**INSTRUCTIONS FOR THE TASK**
Search the records below for "name" and copy every line it turns up in.

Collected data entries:
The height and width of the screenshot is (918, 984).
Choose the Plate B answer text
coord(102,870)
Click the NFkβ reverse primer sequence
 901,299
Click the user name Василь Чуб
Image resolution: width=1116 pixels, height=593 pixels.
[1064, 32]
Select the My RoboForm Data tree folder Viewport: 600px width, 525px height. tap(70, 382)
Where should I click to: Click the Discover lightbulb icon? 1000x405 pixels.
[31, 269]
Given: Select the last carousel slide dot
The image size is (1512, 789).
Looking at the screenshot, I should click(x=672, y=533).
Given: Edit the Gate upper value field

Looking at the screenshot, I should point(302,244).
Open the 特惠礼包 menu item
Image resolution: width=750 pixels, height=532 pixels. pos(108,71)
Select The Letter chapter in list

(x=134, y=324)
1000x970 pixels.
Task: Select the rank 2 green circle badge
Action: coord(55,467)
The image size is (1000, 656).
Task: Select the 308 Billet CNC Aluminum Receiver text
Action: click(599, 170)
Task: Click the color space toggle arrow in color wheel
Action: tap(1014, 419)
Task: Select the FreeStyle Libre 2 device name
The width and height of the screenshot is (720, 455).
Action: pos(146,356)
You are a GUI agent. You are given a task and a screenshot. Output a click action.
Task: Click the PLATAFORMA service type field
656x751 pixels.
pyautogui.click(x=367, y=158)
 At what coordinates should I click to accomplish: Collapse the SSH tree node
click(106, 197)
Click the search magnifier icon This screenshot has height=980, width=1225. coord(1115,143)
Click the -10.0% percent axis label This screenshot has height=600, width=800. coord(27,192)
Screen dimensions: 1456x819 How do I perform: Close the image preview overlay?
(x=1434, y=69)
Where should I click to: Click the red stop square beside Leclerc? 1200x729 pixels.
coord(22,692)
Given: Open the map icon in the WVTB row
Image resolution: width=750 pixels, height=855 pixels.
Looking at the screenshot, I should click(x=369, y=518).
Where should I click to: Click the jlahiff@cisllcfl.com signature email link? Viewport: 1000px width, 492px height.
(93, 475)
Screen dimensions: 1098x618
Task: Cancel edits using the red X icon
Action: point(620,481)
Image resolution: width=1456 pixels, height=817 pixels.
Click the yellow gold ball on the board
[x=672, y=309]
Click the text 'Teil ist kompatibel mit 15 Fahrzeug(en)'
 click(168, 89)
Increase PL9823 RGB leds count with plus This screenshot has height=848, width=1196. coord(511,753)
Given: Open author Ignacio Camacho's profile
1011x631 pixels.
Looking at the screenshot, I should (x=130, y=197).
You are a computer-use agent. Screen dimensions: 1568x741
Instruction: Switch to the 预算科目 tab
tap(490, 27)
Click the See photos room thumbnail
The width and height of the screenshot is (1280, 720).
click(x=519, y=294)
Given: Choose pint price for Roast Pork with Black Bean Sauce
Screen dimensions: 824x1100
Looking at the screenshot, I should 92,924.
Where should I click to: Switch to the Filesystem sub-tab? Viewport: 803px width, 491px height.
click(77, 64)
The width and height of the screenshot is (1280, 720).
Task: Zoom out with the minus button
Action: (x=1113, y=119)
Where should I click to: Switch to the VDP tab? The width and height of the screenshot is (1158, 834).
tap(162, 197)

**WRITTEN REPLY**
Click the user name Василь Чуб
Task: Select the FreeStyle Libre 2 device name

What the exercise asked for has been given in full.